For portable vinyl storage, we like what’s coming from the folks behind Wax Stacks. Unfortunately, they are only taking pre-orders at this time, so if you need something now, this decidedly less upscale case from Crosley will get you by.
Also, don’t forget that anti-static sleeves are imperative for keeping your records from building up damaging static electricity. These sleeves from Mobile Fidelity are outstanding. And, finally, always store your vinyl in a climate controlled environment, well away from any heat sources. Definitely don’t leave your vinyl in a car … like, ever.
In case you weren’t aware, headphones are an awesome way to experience vinyl. The intimate listening set-up brings you closer to the details and dynamics records have to offer (and, yes, to potential pops and clicks, but that’s ok).

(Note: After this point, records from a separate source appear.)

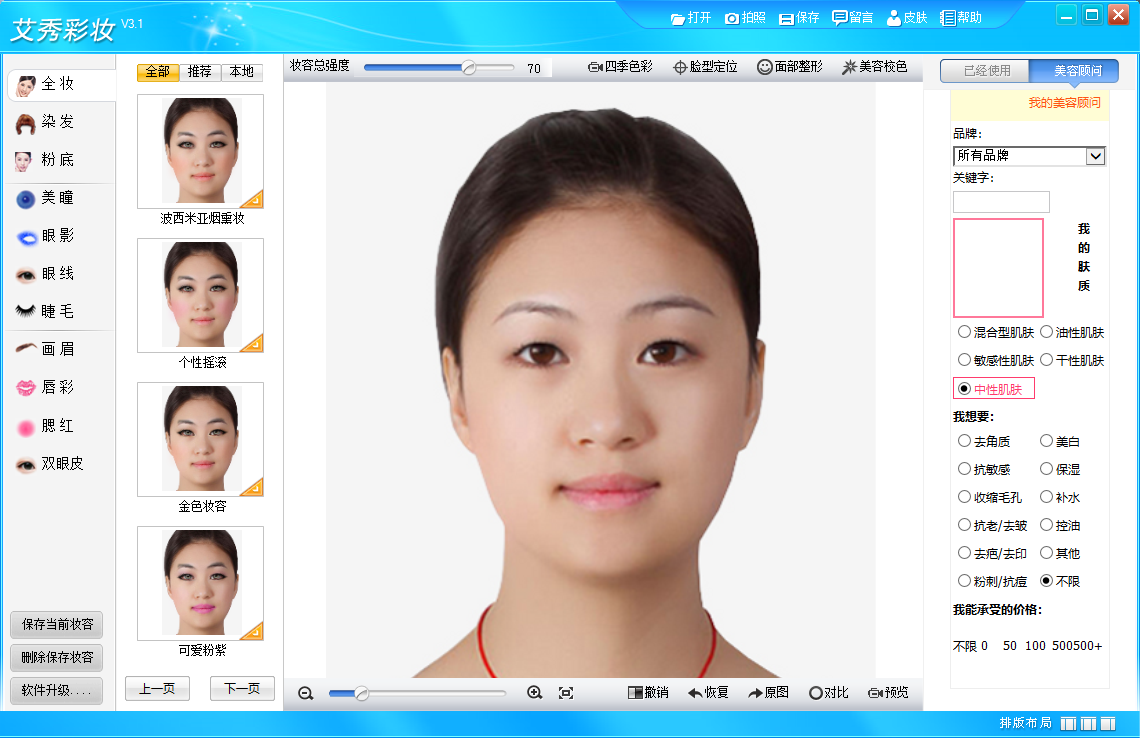The image size is (1140, 738).
Task: Select the 眼影 eyeshadow tool
Action: click(45, 236)
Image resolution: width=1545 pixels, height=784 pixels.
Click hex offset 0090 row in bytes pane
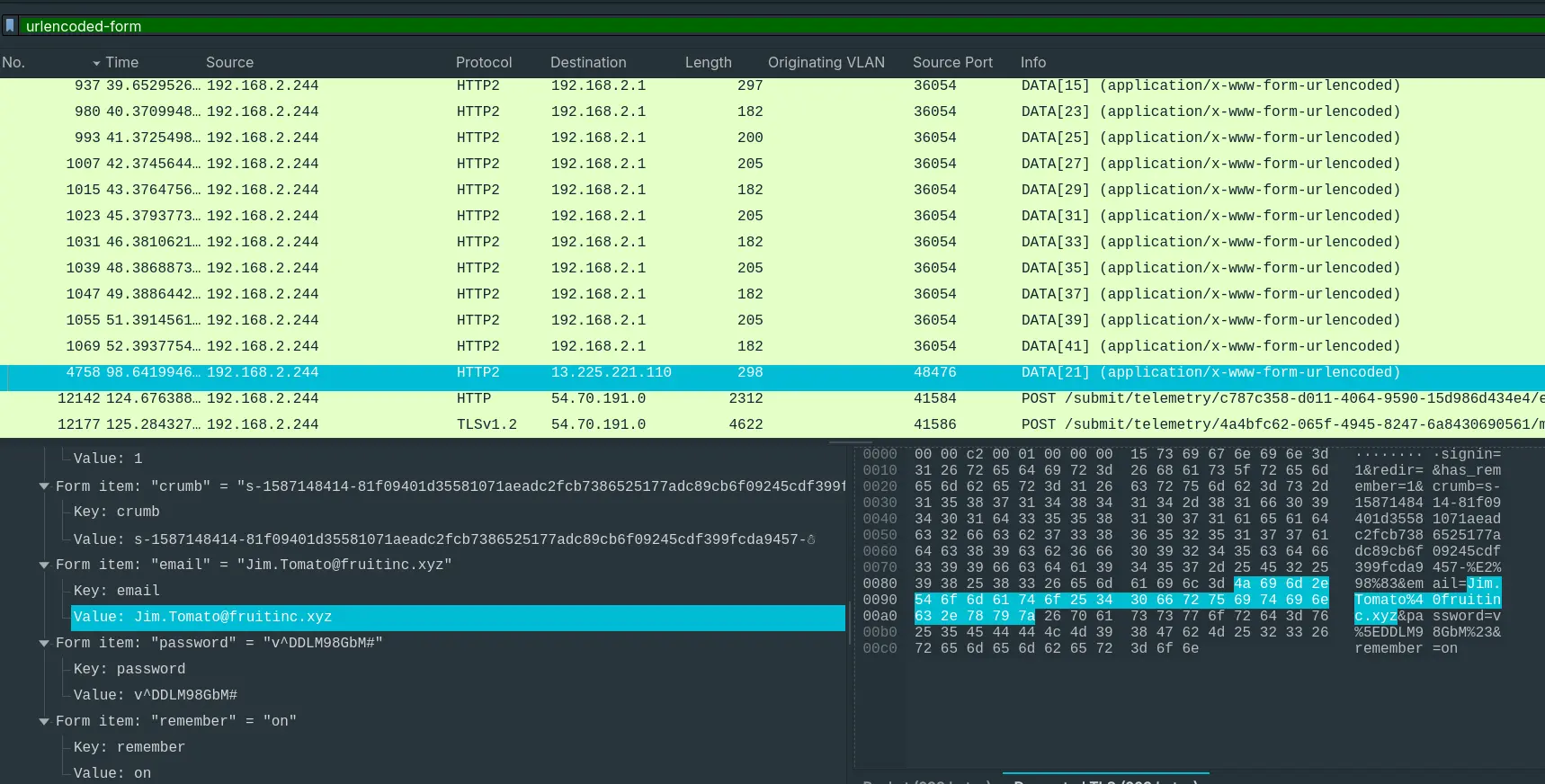[880, 600]
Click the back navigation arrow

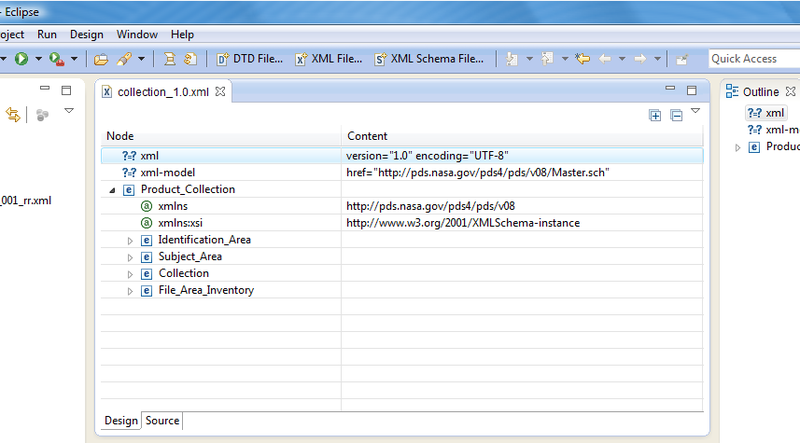605,59
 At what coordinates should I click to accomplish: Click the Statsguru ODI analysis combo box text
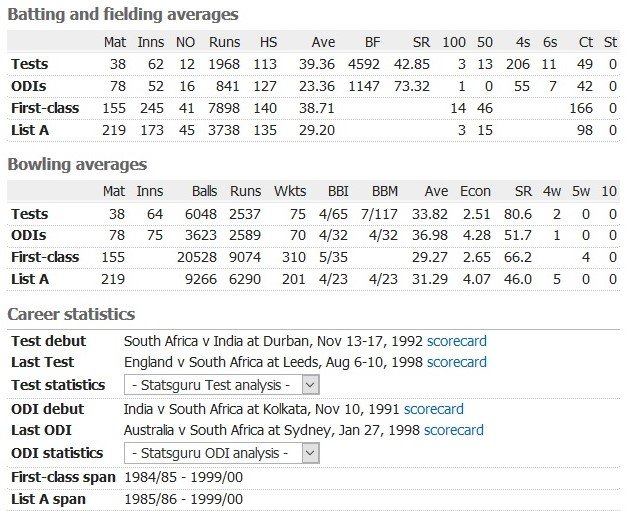click(x=210, y=453)
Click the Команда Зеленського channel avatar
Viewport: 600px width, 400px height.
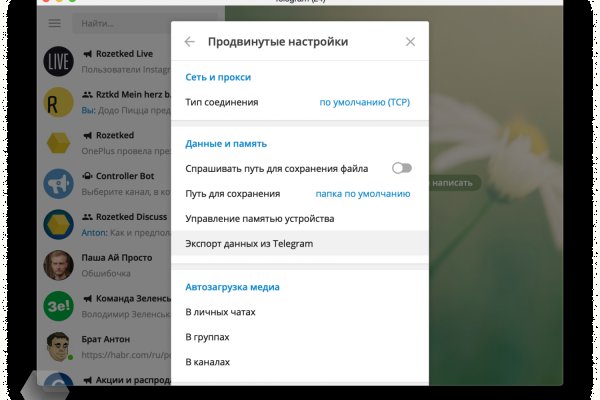[x=59, y=306]

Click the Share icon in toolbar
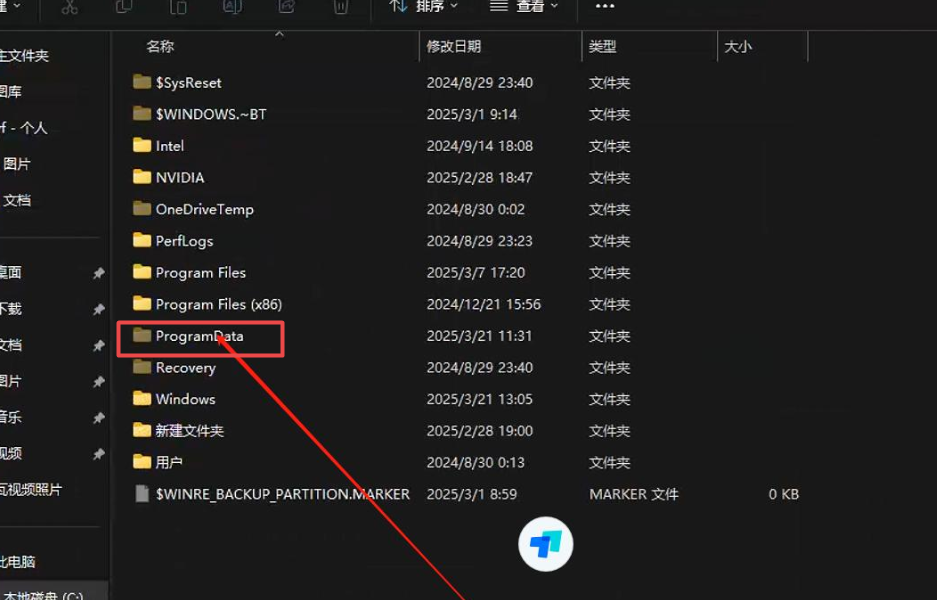[x=286, y=6]
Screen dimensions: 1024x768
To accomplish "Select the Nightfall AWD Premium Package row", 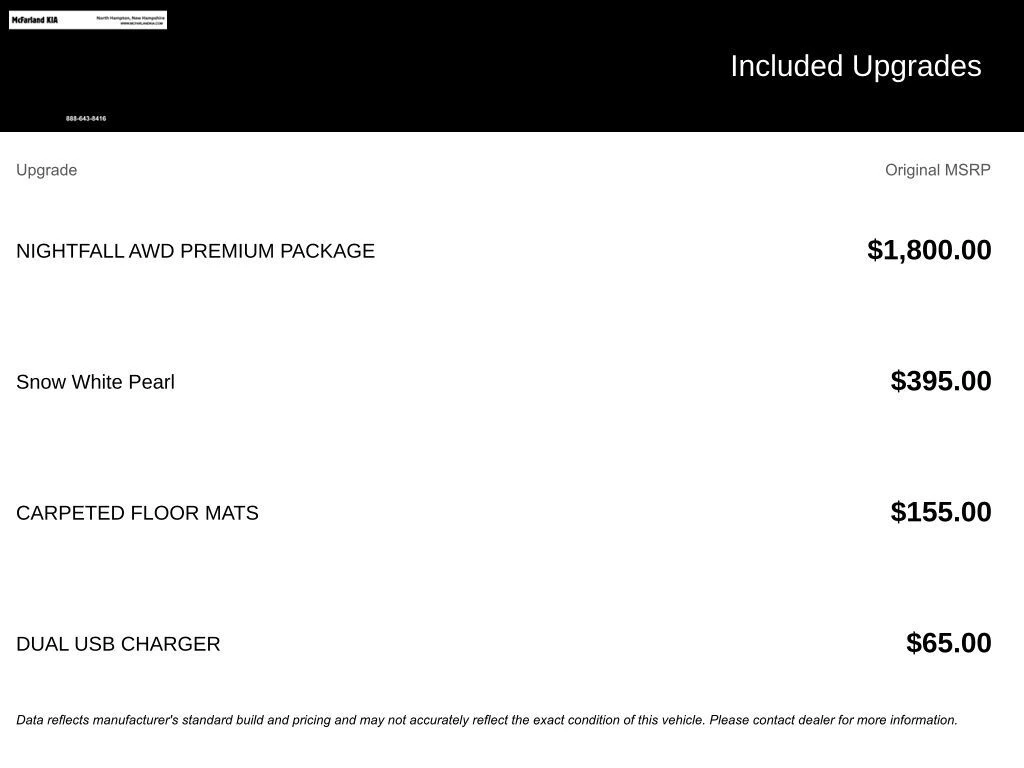I will coord(195,251).
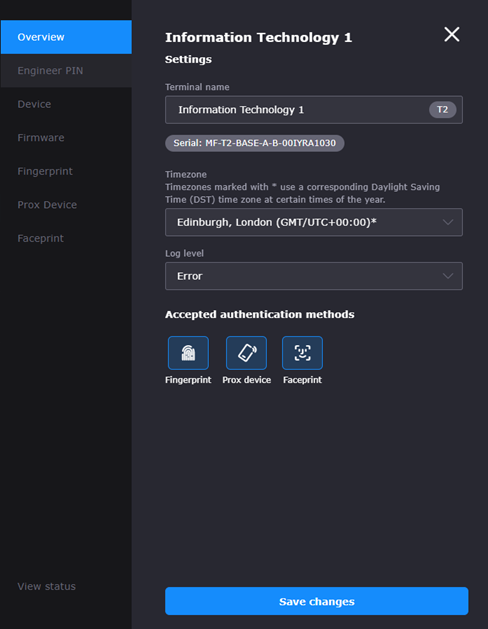488x629 pixels.
Task: Open the Engineer PIN section
Action: pyautogui.click(x=66, y=71)
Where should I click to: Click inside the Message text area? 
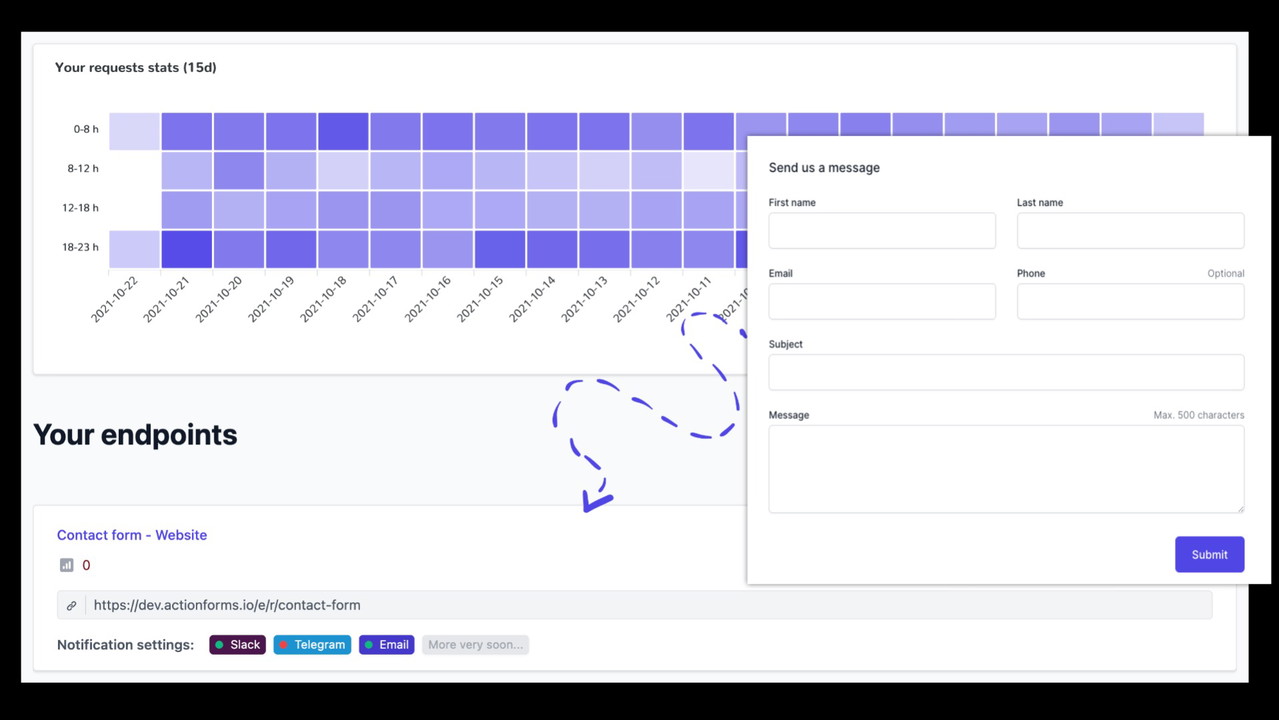point(1006,469)
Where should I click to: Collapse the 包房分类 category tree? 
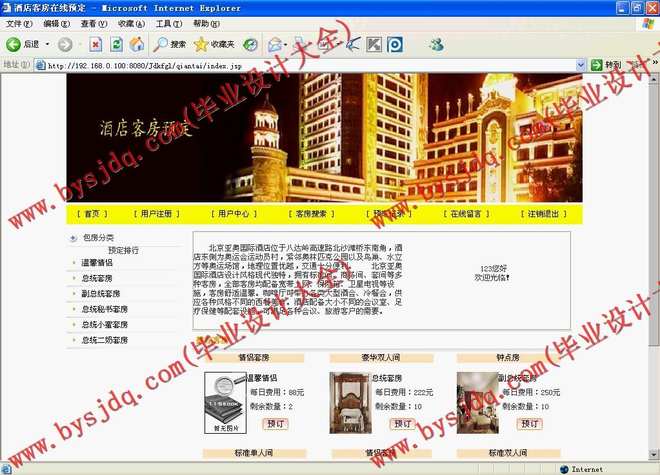[x=72, y=238]
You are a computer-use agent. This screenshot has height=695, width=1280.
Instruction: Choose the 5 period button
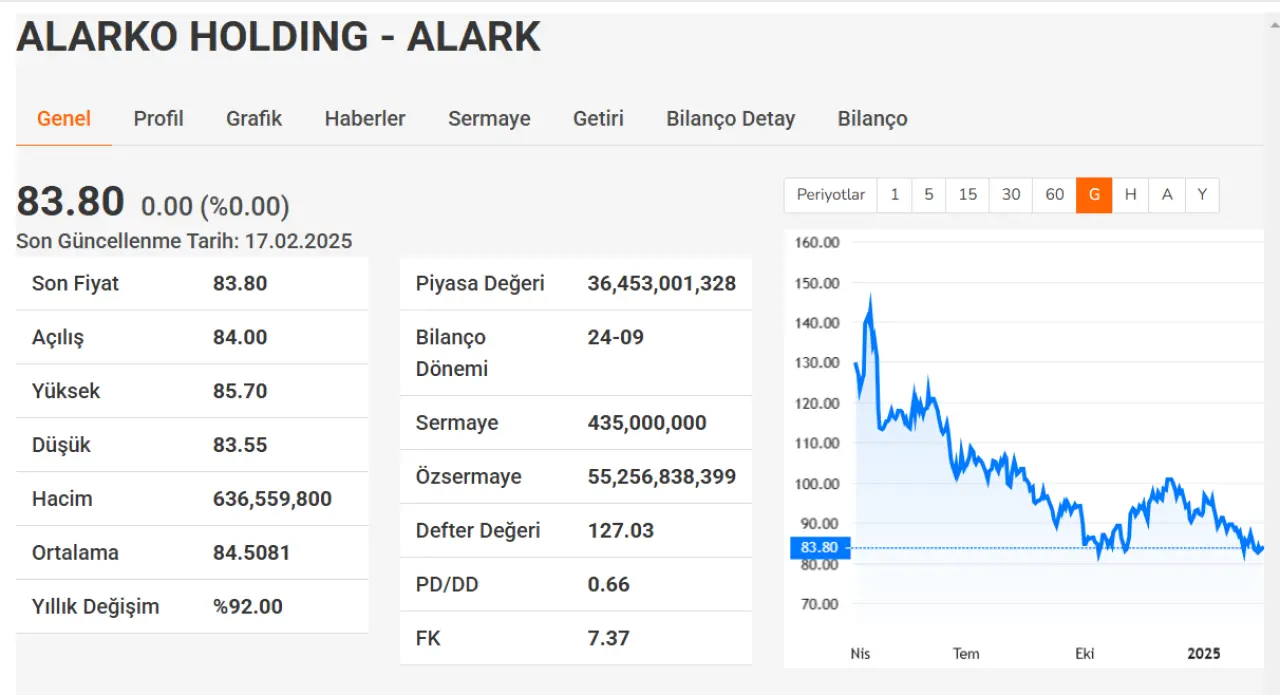coord(929,195)
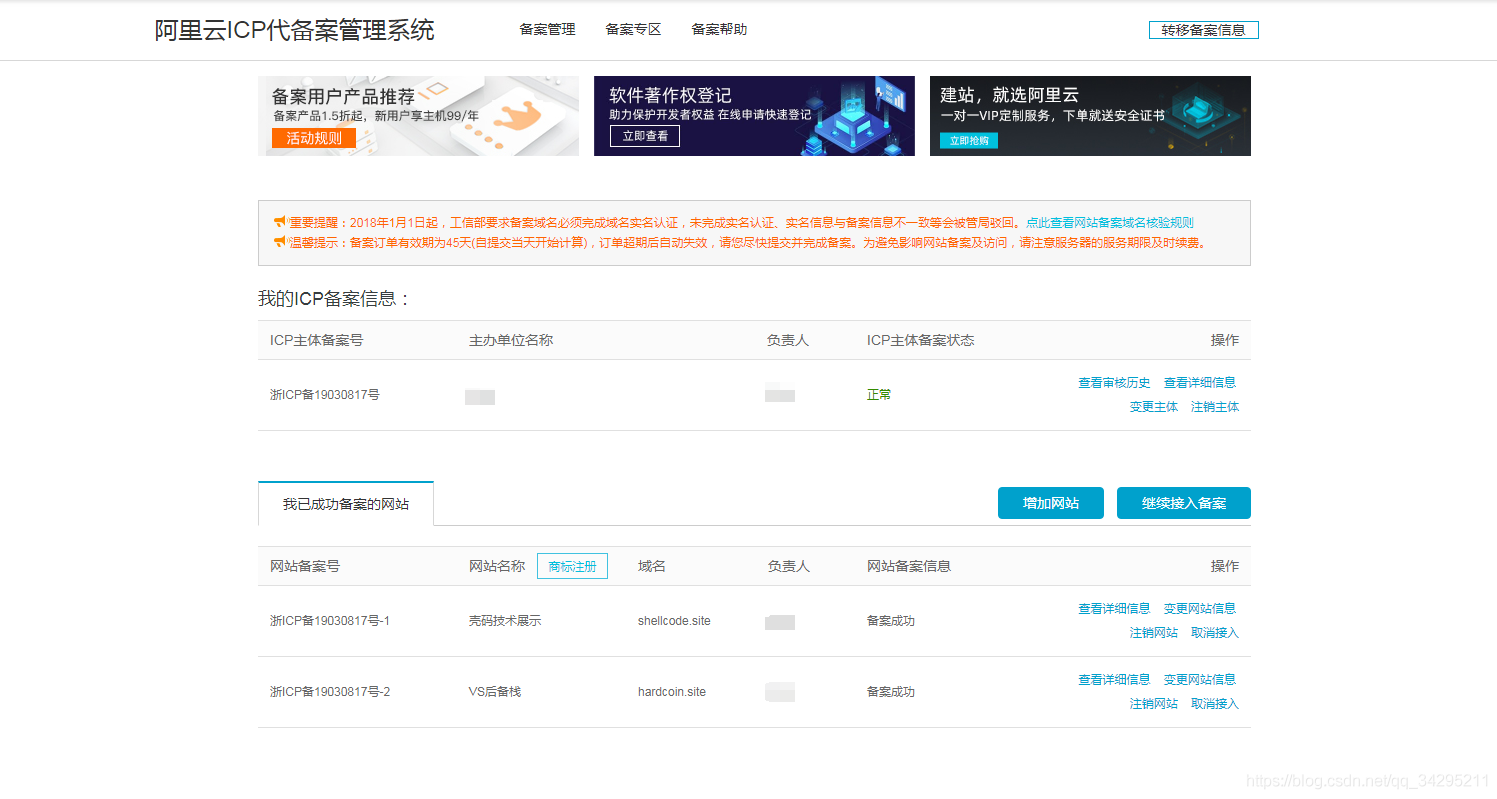The width and height of the screenshot is (1497, 799).
Task: Open the 商标注册 option next to 网站名称
Action: (x=572, y=565)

Next time you want to really check out a record, bust out a killer pair of headphones and really dig in.
If you’re itching for an upgrade, replace the cartridge on your turntable with something a little more advanced. Many of the cartridges on our recommended list are a great place to start, but a premium cartridge from Grado, Audio-Technica, Ortofon, or Shure, just to name a few, will make a significant difference in the sound quality you get.
Finally, if you want to get really serious, considering having a professional set up your turntable for you. A turntable set-up involves setting the tracking force exactly, calibrating the tonearm’s position and counterbalance, and adjusting the turntable’s speed. Of course, if you’re up for it, you can get your own tools and do it yourself!
Now get out there, get some records, and get listening! Happy Record Store Day.